We have the Greens to thank for an online education

A meditation on Crash Course, an educational Youtube channel by John and Hank Green

Aliya Gibbons, Staff Writer

Remember the guy in that Youtube video that your history teacher showed you? The one who wrote The Fault in Our Stars? Or the other guy that might have taught you bio? Those two are the Green brothers. They probably taught you a lot, and they can teach you even more.
Youtube is a bizarre corner of the internet. As one of the earliest forms of social media, and one that revolutionized the use of the internet, it contains a very strange combination of videos – everything from viral videos like “Charlie bit my finger,” to even more viral music videos like Baby Shark (Youtube’s most watched video with 12 billion views), to educational videos and social media influencer stunts. Youtube really has it all.
Sometimes the seemingly endless possibilities can lead to bad outcomes. Like any social media platform, the combination of fast information and feedback paired with the misguided understanding of complete anonymity can lead to all kinds of harmful or offensive content and comments that are mean and malicious. But there are parts of Youtube that are undeniably creating good. Hank and John Green are one example.
Their Youtube career started as two brothers living in different parts of the country making video entries back and forth. Now they run a nonprofit channel with a wide network of influence, 14.5 million subscribers, and over 1 billion video views that are all about education, for free.
The channel is called Crash Course (although their original channel is called Vlogbrothers), and if you went to high school in the United States (or even abroad), you have probably seen at least one of their videos – played in your class or on your own in a desperate late-night attempt to cram before a test.
Hank is the ‘STEM brother’ and made many of the Crash Course science videos in its early days as a channel.
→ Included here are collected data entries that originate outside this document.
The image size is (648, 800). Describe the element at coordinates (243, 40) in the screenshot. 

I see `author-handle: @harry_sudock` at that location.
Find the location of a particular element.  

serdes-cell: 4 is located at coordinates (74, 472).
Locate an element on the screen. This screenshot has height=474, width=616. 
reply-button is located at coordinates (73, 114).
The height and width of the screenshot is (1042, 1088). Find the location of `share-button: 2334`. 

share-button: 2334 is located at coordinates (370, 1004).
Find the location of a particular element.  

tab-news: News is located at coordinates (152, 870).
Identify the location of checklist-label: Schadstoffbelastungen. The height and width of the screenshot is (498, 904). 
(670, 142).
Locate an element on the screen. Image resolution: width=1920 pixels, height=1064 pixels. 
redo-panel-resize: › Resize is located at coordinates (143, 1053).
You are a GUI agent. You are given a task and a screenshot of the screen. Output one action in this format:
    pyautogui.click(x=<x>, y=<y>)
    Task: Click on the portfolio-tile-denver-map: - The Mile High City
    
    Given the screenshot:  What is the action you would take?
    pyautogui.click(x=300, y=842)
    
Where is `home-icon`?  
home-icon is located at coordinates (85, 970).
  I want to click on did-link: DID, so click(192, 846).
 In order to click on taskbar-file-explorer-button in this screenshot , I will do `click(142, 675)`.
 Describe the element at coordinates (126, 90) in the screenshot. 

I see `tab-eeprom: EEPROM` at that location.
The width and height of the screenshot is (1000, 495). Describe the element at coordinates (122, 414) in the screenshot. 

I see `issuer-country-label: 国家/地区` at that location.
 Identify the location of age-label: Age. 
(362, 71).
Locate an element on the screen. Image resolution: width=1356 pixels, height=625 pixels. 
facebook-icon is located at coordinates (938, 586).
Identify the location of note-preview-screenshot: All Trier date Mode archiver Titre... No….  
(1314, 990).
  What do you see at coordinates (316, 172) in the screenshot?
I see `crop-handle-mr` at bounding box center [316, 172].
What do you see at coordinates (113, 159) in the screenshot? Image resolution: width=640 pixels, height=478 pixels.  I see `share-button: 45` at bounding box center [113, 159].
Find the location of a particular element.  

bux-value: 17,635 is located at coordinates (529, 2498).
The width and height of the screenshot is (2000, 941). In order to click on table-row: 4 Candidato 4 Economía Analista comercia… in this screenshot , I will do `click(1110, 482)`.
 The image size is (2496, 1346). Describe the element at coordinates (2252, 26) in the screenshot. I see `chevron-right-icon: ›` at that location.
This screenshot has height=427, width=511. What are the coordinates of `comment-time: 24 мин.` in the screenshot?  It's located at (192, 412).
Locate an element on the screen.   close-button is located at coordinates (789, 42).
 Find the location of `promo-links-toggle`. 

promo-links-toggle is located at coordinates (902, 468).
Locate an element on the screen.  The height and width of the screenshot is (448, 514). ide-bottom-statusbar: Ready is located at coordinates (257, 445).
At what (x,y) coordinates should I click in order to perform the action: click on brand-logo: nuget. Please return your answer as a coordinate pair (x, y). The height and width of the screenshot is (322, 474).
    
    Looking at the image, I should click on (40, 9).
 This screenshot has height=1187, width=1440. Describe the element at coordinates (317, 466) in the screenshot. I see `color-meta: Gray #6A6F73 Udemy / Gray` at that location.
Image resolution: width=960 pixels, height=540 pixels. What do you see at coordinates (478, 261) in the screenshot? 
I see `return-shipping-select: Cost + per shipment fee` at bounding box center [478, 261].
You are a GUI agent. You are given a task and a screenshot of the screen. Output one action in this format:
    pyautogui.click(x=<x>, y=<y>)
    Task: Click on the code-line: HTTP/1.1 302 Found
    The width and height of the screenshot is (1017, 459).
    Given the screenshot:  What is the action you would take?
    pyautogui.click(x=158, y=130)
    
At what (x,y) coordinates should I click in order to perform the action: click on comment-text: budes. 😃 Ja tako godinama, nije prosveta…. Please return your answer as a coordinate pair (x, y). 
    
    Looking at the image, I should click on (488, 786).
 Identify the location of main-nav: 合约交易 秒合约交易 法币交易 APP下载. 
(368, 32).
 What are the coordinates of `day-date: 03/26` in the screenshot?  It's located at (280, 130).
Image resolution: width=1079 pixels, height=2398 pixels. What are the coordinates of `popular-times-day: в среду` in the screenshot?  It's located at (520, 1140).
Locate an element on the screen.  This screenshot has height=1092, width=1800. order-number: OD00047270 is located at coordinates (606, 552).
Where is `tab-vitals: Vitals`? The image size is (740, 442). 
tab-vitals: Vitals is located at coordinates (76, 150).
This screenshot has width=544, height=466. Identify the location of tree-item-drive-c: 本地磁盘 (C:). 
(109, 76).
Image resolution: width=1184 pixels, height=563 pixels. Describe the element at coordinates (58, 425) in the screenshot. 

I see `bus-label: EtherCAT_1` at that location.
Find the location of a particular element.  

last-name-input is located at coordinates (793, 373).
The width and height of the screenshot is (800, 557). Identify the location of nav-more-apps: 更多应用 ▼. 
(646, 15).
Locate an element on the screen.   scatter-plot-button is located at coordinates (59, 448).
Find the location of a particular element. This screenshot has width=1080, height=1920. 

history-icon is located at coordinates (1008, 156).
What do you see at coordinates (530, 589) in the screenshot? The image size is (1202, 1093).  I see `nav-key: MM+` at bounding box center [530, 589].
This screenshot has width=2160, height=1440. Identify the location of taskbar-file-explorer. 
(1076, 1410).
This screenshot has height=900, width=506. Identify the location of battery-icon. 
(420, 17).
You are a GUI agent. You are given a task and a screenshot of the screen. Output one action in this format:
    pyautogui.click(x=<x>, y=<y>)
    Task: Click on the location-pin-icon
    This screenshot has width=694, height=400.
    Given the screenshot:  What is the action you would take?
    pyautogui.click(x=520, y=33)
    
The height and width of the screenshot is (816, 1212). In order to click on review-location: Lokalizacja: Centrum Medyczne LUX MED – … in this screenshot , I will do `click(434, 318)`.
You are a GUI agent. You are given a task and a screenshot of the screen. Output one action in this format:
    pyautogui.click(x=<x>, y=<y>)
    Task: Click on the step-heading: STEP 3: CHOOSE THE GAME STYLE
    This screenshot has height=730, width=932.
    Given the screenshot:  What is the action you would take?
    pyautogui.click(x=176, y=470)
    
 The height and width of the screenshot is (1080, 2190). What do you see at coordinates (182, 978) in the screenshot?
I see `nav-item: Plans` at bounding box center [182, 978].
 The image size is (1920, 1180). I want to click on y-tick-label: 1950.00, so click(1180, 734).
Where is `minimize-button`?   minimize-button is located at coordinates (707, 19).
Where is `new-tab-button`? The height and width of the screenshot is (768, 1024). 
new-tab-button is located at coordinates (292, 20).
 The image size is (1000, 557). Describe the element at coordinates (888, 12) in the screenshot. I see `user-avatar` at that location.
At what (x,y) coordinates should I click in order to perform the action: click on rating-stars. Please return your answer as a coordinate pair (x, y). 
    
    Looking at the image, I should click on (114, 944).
His Instagram biography reads “I may have taught you biology,” and he definitely has taught many of us. John is the ‘humanities brother,’ as the author of many young adult novels, his first series was on English literature and then history.
The channel has now grown well beyond the two of them with over 30 main series covering a wide array of subjects including statistics, philosophy, and economics, and with many side series like ‘office hours’ and a kid series. The wonder of Crash Course is not necessarily its growth or the breadth of knowledge that it provides, although that is certainly impressive in itself, it is the way the channel has revolutionized the idea of education. Short of an internet connection and a device (which of course, is a major challenge), Crash Course can not only help any student academically but it also provides free education and knowledge to anyone. You don’t have to be a student to learn.
Crash Course has gone on to create a side series ,“How to College,” and a side organization, Study Hall. The thought behind both of them is that 40% of all people who have student loans do not have or will not go on to have a degree. The three main obstacles to student success are money, the bureaucracy of college, and the difficulties of actually learning. “How to College” and Study Hall work to address all three of these obstacles. Study Hall works with Arizona State University to start an educational journey on Youtube and turn it into transferable credits at a third of the cost of a regular college course.
Hank and John Green are two brothers who have dedicated their adult lives to free, accessible, and entertaining education, not because it’s good business or for internet fame, but because they are passionate about what they know and about teaching others. And their passion shows, which is why I find them so entertaining, especially Hank, who is the main force behind the creation of Study Hall (and the creation of so many other independent and side series, too many to list). Hank also dedicates his other social media platforms such as Instagram to answering people’s questions from weird biology facts like being able to taste the saline in your IV to random inquiries like why space is dark when the sun and other stars are so bright.
Their original channel (Vlogbrothers) still exists today as video entries between brothers about “mid-morning existential” crises, which artists in the Louvre have ever seen a baby, AIs, and more. The Vlogbrothers channel is an oddball collection of videos that are always a little ridiculous but still somehow educational. The Green brothers may be cringy at times, but they are authentic in a way that is addicting, and they have taught me a lot. They could teach you a lot. They sure have taught our entire generation more than can be imagined.